# How can I get the BIOS screen on my Dell?



## jordanllgg45 (May 3, 2010)

I am having some trouble finding that blue bios screen on my Dell. And the model of my Dell is a Dimension 4600 with XP Home Edition. I looked everywhere for it, but I had no luck at all. What I am thinking is that my computer is too old to have it. Maybe I didn't download the bios or something like that. Is that possible? I also would like to overclock my pentium 4 processor too. So can I do that on my 4600 model? Just explain to me the easy and quick steps on how to do this for me, so I know on how to do it. Well anyway, just let me know on how to get this blue bios screen for my computer. Because I really want it a lot! So thank you very much.  :sigh:


----------



## koala (Mar 27, 2005)

Overclocking can be very risky, even for people who know what they're doing. If you don't know how to enter the BIOS, then you probably shouldn't be making any BIOS changes that could potentially damage your computer.
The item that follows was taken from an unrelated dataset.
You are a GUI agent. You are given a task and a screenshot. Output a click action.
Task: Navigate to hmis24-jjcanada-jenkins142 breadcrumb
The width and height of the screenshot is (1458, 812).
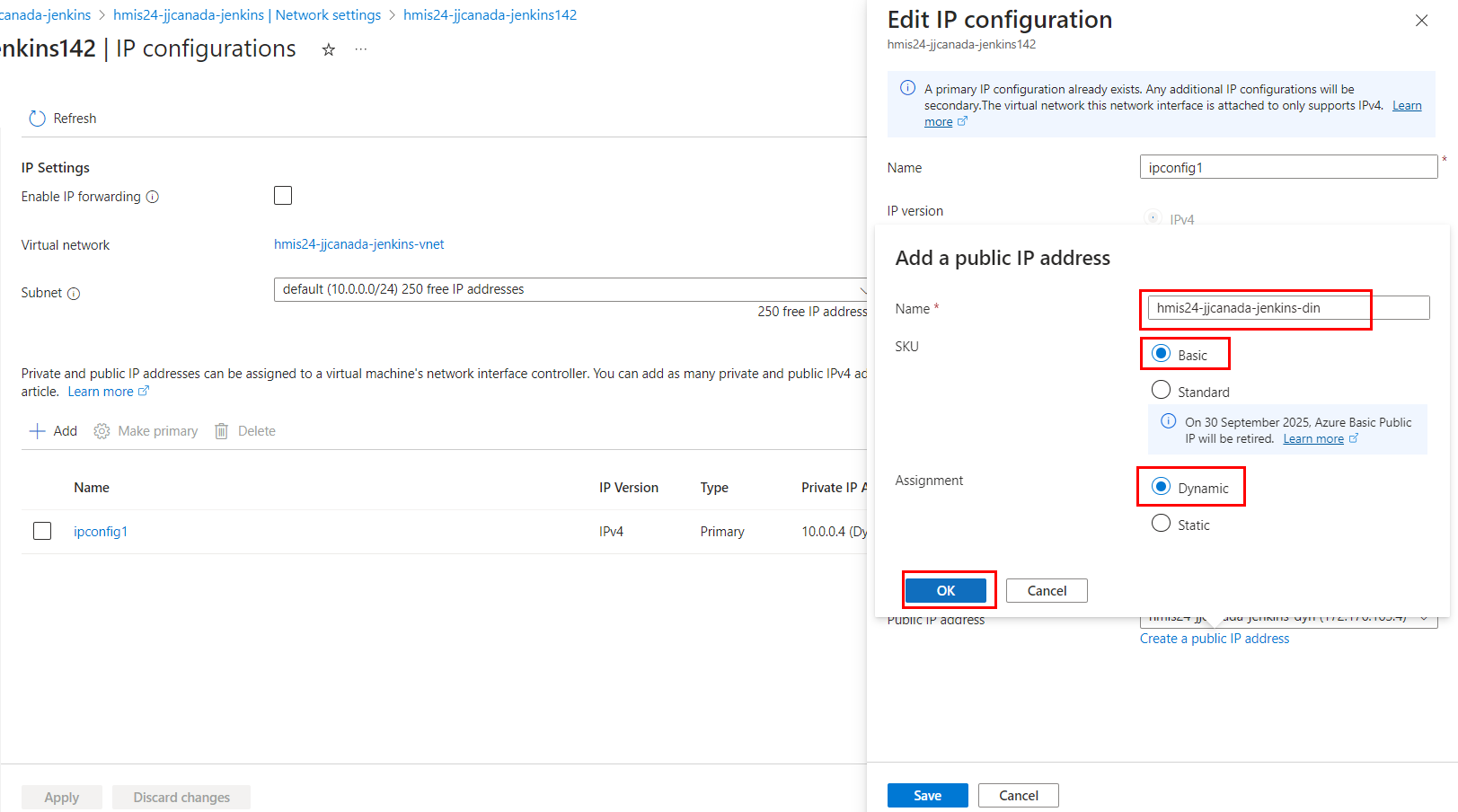point(490,15)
See here before making any changes to the settings in BIOS: *http://www.techsupportforum.com/f27...erclocking-read-here-for-starters-232382.html*

How to enter the BIOS or CMOS setup: *http://www.computerhope.com/issues/ch000192.htm* or *http://pcsupport.about.com/od/fixtheproblem/ht/accessbios.htm*


----------



## MonsterMiata (Jan 5, 2010)

I highly doubt you will be able to OC an oem pc. The bios on oem machines are normally locked for warranty purposes.

I would listen to koala though. His advice is wise. If your still bent on doing it follow the guides he has provided to you and best of luck.


----------